**Assignment:**
Starting at the line that contains "This screenshot has", write out every line through the end of the records exactly as it stands, and leave out all pictures.
§ §
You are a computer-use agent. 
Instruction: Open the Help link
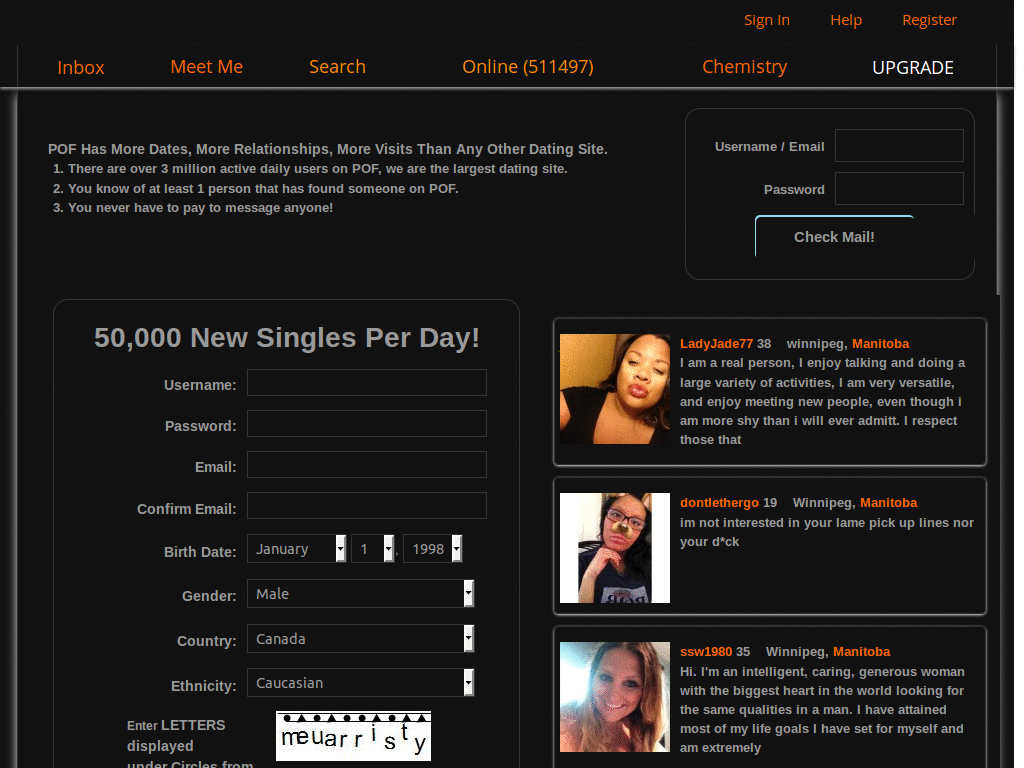click(x=845, y=19)
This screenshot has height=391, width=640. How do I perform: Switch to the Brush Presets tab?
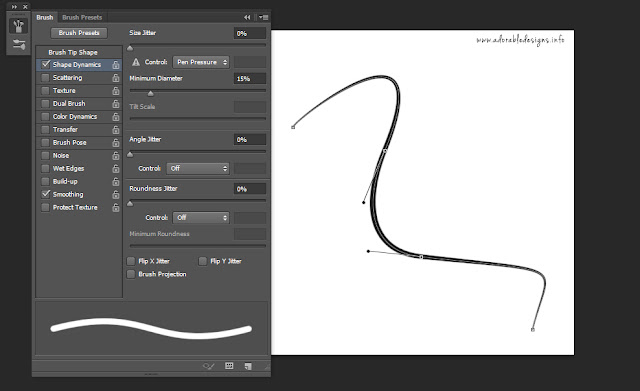pos(82,17)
§ §
**Exercise solution:**
This screenshot has height=391, width=640. How do I perform: Switch to the Brush Presets tab?
pos(82,17)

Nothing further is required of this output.